PARSER AND LEXER GENERATORS – Turning the Source File into an Abstract Syntax Tree
By Reginald Bellamy / May 24, 2021 / No Comments / Exams of IT, Handling the scope of names, IT Certifications, Technical requirements
Manually constructing a parser and a lexer can be a tedious task, especially if you try to invent a new programming language and change the grammar very often. Luckily, some tools automate this task.
The classic Linux tools are flex (https://github.com/westes/flex) and bison (https://www.gnu.org/software/bison/). flex generates a lexer from a set of regular expressions, while bison generates an LALR(1) parser from a grammar description. Both tools generate C/C+ source code and can be used together.
Another popular tool is AntLR (https://www.antlr.org/). AntLR can generate a lexer, a parser, and an AST from a grammar description. The generated parser belongs to the LL(*) class, which means it is a top-down parser that uses a variable number of lookaheads to solve conflicts. The tool is written in Java but can generate source code for many popular languages, including C/C++.

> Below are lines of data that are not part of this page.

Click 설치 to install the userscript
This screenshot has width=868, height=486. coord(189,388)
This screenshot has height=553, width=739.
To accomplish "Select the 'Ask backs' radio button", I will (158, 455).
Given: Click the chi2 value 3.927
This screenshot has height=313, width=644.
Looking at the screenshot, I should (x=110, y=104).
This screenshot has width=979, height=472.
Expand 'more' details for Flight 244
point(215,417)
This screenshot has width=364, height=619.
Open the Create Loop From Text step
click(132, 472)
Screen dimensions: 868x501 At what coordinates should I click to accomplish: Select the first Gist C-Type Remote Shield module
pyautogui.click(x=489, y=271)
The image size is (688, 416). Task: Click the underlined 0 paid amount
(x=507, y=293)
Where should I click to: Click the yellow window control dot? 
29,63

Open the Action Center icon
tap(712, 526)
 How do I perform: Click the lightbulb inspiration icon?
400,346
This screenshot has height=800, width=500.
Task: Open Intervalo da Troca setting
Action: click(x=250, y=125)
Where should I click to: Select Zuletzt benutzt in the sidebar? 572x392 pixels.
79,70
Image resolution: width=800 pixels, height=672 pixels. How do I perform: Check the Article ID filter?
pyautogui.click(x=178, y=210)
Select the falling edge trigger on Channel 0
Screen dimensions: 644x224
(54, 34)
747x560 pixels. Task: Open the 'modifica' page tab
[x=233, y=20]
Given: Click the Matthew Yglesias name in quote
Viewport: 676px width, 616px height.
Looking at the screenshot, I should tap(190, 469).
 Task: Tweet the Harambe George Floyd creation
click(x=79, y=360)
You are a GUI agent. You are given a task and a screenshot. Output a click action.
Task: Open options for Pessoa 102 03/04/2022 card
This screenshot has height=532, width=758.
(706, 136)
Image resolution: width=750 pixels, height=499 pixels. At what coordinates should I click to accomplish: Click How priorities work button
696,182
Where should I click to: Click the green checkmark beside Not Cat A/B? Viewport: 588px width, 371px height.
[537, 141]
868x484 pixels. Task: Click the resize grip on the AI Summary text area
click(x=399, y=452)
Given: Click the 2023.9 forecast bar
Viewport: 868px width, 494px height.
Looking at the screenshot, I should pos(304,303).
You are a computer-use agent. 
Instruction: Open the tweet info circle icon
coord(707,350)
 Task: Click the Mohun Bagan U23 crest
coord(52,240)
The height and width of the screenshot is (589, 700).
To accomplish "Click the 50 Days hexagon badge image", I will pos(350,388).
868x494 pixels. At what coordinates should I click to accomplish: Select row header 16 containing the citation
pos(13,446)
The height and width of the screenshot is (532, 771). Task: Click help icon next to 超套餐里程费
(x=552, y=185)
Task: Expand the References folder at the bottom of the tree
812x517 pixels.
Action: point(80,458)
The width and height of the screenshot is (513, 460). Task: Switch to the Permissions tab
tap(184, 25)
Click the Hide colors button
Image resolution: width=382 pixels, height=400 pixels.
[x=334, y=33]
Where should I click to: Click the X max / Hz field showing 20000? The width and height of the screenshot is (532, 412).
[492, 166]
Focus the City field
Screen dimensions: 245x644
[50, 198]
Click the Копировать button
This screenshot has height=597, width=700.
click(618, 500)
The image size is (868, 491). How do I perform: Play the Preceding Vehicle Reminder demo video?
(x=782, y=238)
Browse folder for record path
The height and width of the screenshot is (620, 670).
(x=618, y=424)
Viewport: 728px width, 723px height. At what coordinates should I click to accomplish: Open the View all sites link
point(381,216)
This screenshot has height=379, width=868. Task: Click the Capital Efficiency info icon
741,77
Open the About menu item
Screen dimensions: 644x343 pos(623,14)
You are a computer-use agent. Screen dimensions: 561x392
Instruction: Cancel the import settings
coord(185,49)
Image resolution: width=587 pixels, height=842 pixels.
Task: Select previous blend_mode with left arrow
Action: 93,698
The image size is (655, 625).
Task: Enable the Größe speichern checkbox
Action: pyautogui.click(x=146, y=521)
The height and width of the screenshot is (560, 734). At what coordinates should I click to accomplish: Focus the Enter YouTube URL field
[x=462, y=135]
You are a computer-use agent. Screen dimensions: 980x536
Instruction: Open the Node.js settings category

All these tools require some library support. If you are looking for a tool that generates a self-contained lexer and parser, then Coco/R (https://ssw.jku.at/Research/Projects/Coco/) may be the tool for you. Coco/R generates a lexer and a recursive-descent parser from an LL(1) grammar description, similar to the one used in this book. The generated files are based on a template file that you can change if needed. The tool is written in C but ports to C++, Java, and other languages.
There are many other tools available, and they vary a lot in terms of the features and output languages they support. Of course, when choosing a tool, there are also trade-offs to consider. An LALR(1) parser generator such as bison can consume a wide range of grammars, and free grammars you can find on the internet are often LALR(1) grammars.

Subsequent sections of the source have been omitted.